Copy out the records exactly, everything from the line containing "Locate an element on the screen. This" down to the line containing "I want to click", both included.

§ **GIVEN ENTRIES**:
'''

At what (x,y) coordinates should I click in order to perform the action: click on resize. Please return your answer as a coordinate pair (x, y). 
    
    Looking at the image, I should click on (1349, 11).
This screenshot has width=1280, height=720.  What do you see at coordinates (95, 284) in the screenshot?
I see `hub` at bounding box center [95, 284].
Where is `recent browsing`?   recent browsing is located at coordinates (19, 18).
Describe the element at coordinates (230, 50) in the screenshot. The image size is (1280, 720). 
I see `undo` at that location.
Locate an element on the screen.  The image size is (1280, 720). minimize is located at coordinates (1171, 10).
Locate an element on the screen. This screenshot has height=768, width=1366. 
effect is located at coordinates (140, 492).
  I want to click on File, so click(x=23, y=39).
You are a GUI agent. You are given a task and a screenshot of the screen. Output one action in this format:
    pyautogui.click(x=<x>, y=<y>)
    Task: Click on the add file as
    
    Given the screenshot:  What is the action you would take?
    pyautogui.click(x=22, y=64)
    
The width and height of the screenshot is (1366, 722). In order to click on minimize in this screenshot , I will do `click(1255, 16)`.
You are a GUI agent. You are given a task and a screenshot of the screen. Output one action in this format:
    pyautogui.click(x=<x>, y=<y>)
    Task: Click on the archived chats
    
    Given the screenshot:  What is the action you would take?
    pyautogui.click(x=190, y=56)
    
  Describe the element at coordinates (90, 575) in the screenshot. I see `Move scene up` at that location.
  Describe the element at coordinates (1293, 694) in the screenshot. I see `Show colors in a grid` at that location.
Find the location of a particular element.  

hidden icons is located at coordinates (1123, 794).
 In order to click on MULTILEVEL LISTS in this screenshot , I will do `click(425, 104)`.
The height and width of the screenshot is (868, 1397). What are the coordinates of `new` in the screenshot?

'''

§ **ANSWER BELOW**:
Locate an element on the screen. This screenshot has height=768, width=1366. 
effect is located at coordinates (140, 492).
  I want to click on File, so click(x=23, y=39).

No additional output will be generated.